LISTA DE TAREFAS:
• 1. Traduza para inglês a frase "Ruínas da tabanca, destruída pelo PAIGC.", retirada do excerto sobre Jugudul.
• 2. Prossiga o excerto sobre Jugudul a partir do ponto em que termina.

TEXTO PARA LEITURA:
Último poste da série de 21 de outubro de 2014 > Guiné 63/74 - P13778: Em busca de... (250): Camaradas do Esquadrão de Reconhecimento 2350 (Bafatá, 1966/68), com vista ao próximo Convívio de 2014 (António Bastos)

quinta-feira, 18 de abril de 2013

Guiné 63/74 - P11417: Álbum fotográfico de Carlos Fraga (ex-alf mil, 3ª CCAÇ / BCAÇ 4612/72, Mansoa, 1973) (1): Jugudul, onde o PAIGC, em 23/1/1973, provocoiu 6 mortos e destruiu mais de meia centena de moranças



Guiné > Região do Oio (Mansoa) > BCAÇ 4612/72 (1972/74) > Foto nº 1 > Jugudul. Reordenamento. [Não sabemos ao certo a data desta imagem, se é antes ou depois do ataque, referido por António Graça de Abreu: em 23 de janeiro de 1973, em que o PAIGC destruiu mais de meia centena de moranças, ataque de resto confirmado pela consultada à história da unidade].



Guiné > Região do Oio (Mansoa) > BCAÇ 4612/72 (1872/74) > Jugudul > Foto nº 2 >  s/d > Ruínas da tabanca, destruída pelo PAIGC.



Guiné > Região do Oio (Mansoa) > BCAÇ 4612/72 (1972/74) > Jugudul > Foto nº 4 >  s/d > Ruínas da  tabanca, destruída pelo PAIGC.


Guiné > Região do Oio (Mansoa) > BCAÇ 4612/72 (1972/74) > Jugudul > Foto nº 5 > s/ d Ruínas da tabanca, destruída pelo PAIGC.




Guiné > Região do Oio (Mansoa) > BCAÇ 4612/72 (1972/74) > Jugudul > Foto nº 82 > Ruínas da tabanca, destruída pelo PAIGC.

REGISTOS GUARDADOS:

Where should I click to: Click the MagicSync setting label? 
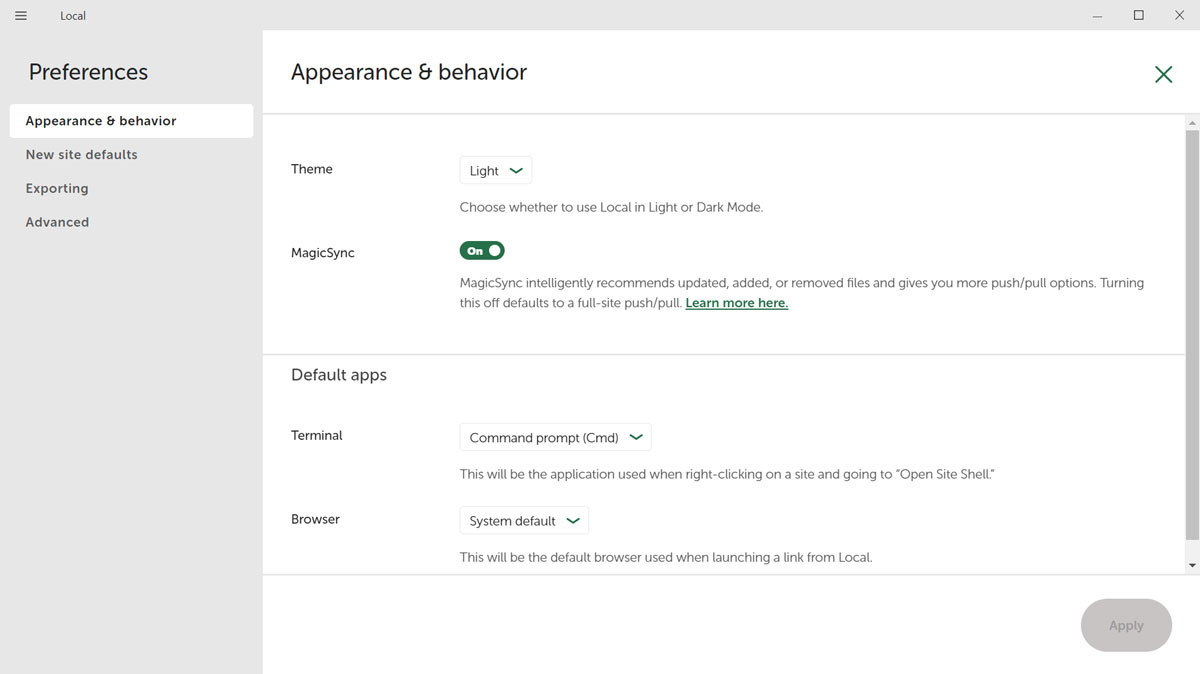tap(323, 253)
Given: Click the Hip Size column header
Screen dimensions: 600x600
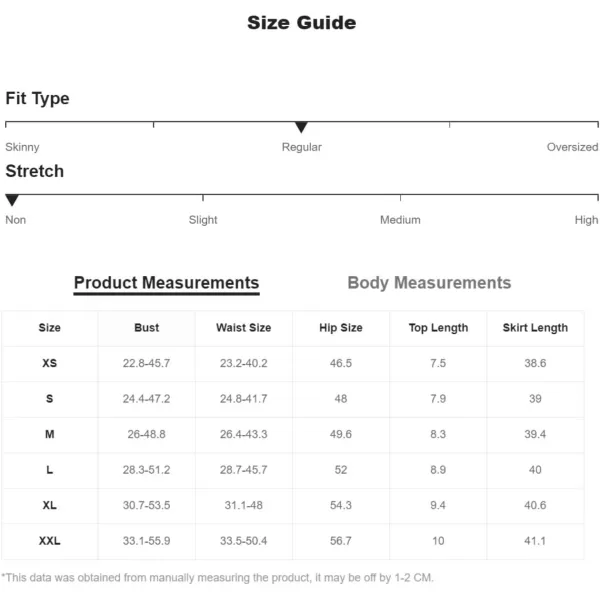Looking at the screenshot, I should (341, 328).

RESPOSTAS DOS EXERCÍCIOS:
• 1. Ruins of the tabanca, destroyed by the PAIGC.

• 2.
Fotos: © Carlos Alberto Fraga (2013). Todos os direitos reservados


1. Início da publicação do álbum fotoográfico do Carlos Fraga, o mais recente membro da nossa Tabanca Grande (nº 611). Ele esteve em Mansoa, nos últimos meses de 1973, como alf mil, numa espécie estágio operacional, antes de ir comandar uma companhia em Moçambique, já depois de 25 de abril de 1974.

Algumas das fotos do nosso camarada Carlos Fraga já foram aqui publicadas, integradas no álbum fotográfico do Jorge Canhão. Problemas de legendagem têm vindo a ser esclarecidos com o Carlos Fraga que, entretanto, teve a gentileza de nos enviar mais fotos para publicação. Vamos tentar manter a numeração original do seu CD que chegou às mãos do Jorge Canhão e do Agostinho Gaspar, e de que temos uma cópia (parcial, e com numeração diferente). Publicamos hoje imagens da martirizada tabanca de Jugudul.

No seu Diário da Guiné, António Graça de Abreu escreve (Mansoa, 3 de fevereiro de 1973):

(...) "Atravessámos o rio Mansoa de jangada, num lugar chamado João Landim e depois, já não muito longe de Bissau, em Safim, cortámos para a estrada até Mansoa. Três quilómetros antes de Mansoa fica uma aldeia chamada Jugudul onde os guerrilheiros, há dez dias atrás, destruíram cem tabancas acabadas de construir pela NT, destinadas a realojar população. A povoação está num estado miserável, toda a gente fugiu. Isto aconteceu por causa da estrada em construção que começa exactamente no Jugudul, vai até Porto Gole e irá terminar em Bambadinca, uns sessenta quilómetros a leste. As estradas novas, alcatroadas dão sempre problemas, os guerrilheiros tentam obstar à sua construção. "(...).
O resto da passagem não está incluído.